Business Intelligence Technology

Using Power Query to Analyze Your Schedule

I am in a lot of meetings. A LOT of meetings. Double, triple, quad booked. I guess when you get to manager or director level somewhere, that is the definition of “busy”, or maybe everyone just wants you in their meeting, or your opinion, or whatever. In the end “Meetings are Toxic” (from 37signals), but really the are sometimes a necessary evil.

Anyways, do you really know where you spend all your time? Well you can glean the information pretty easily using Excel and Microsoft Power BI (Power Query specifically).

First, the key for me is to “categorize” my meetings. You can create categories in Outlook and then assign them to meetings, you can even color code the categories.

Where does Power Query fit in? Well, you can connect to Exchange as a data source.

power query exchange

Then you can query your calendar “table”, and pull it into Excel.

power query navigator

power query

Then, as with any table, you can Pivot it, and pull over category as the row, and look at the count. With some column work in the Power Query query, you can split out the date/time and get Month/Day/Year and create a semi-hierarchy, to see things over time.

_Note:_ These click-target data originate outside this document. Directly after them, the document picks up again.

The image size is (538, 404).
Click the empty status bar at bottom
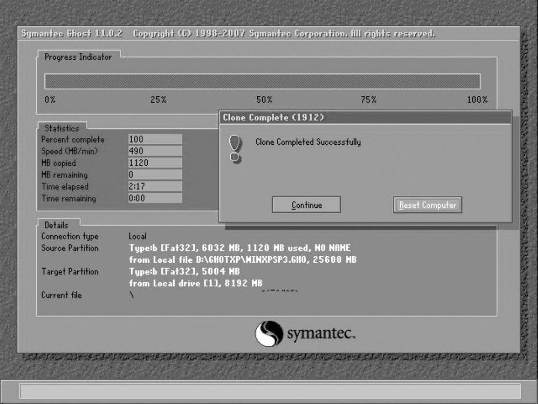(x=270, y=391)
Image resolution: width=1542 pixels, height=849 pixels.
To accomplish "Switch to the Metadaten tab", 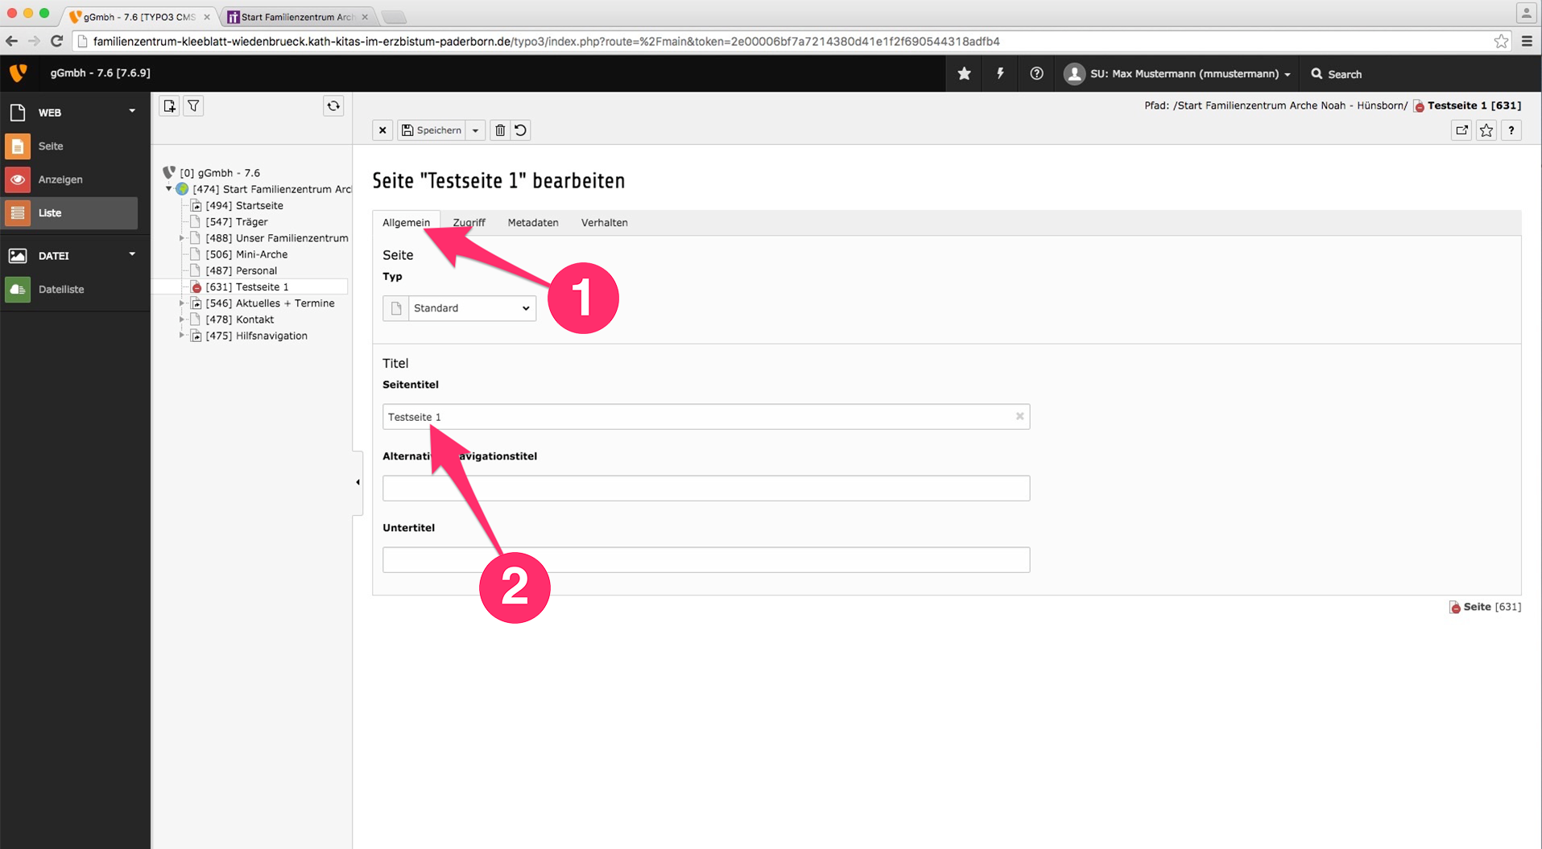I will coord(532,223).
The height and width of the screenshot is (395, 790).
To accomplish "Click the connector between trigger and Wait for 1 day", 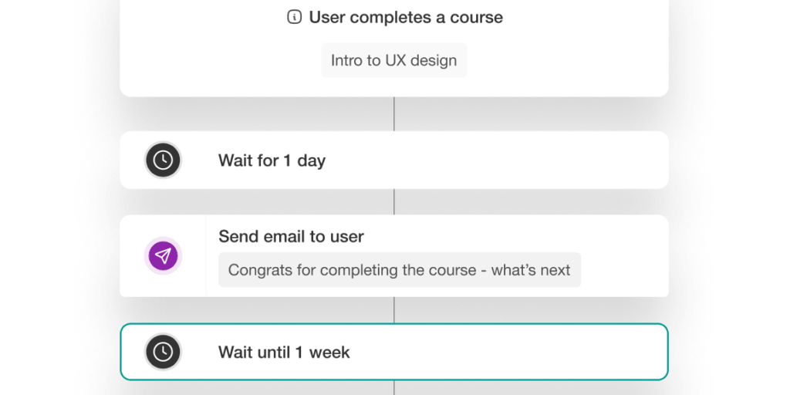I will point(394,113).
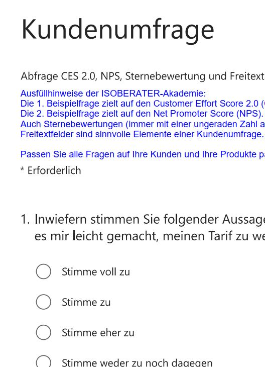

For example, I took over 2 teams in January, and my meetings with them and related projects skyrocketed in January. Now I know what was taking my time up for Q1 2014 🙂

meetings over timeAt least the number is going down 🙂

There is so much more you can do with Power BI and Exchange data, your email, calendars, contacts, etc, this is just the tip of the iceberg, and it should only take you 10 minutes or so to get to this result! Now, if I can just figure out how to get out of the meetings!

By Steve Novoselac

Director of Digital Technology @TrekBikes, Father, Musician, Cyclist, Homebrewer

4 replies on “Using Power Query to Analyze Your Schedule”

So are able to track both productivity and profit from this program or just track your time spent in meetings?


you can track the count and the time if you wanted to. You would have to somehow put a dollar value on meetings. If you equate your time to money you could add it up that way. In the details of the query it has people on the invite so you could probably just generalize a rate per person.


Steve, you are my hero. Thank you so much for this post. I am now doing my Timesheet in Outlook because of it.

Because I don’t have the “pro” version of Excel, I don’t have the Exchange option on Power Query, but I can use Power BI to accomplish the same thing. Also, Power BI Desktop just yesterday added the ability to export the data in a tile to CSV. So, I can now export my timesheet descriptions and hours summarized by day into CSV which allows me to copy/paste them into my timesheet program. I can also analyze my projected utilization rate throughout the week.

This is really slick and saved me a lot of time. No more disconnected timesheet program! I never would have thought to do this without your post. Thank you so very much!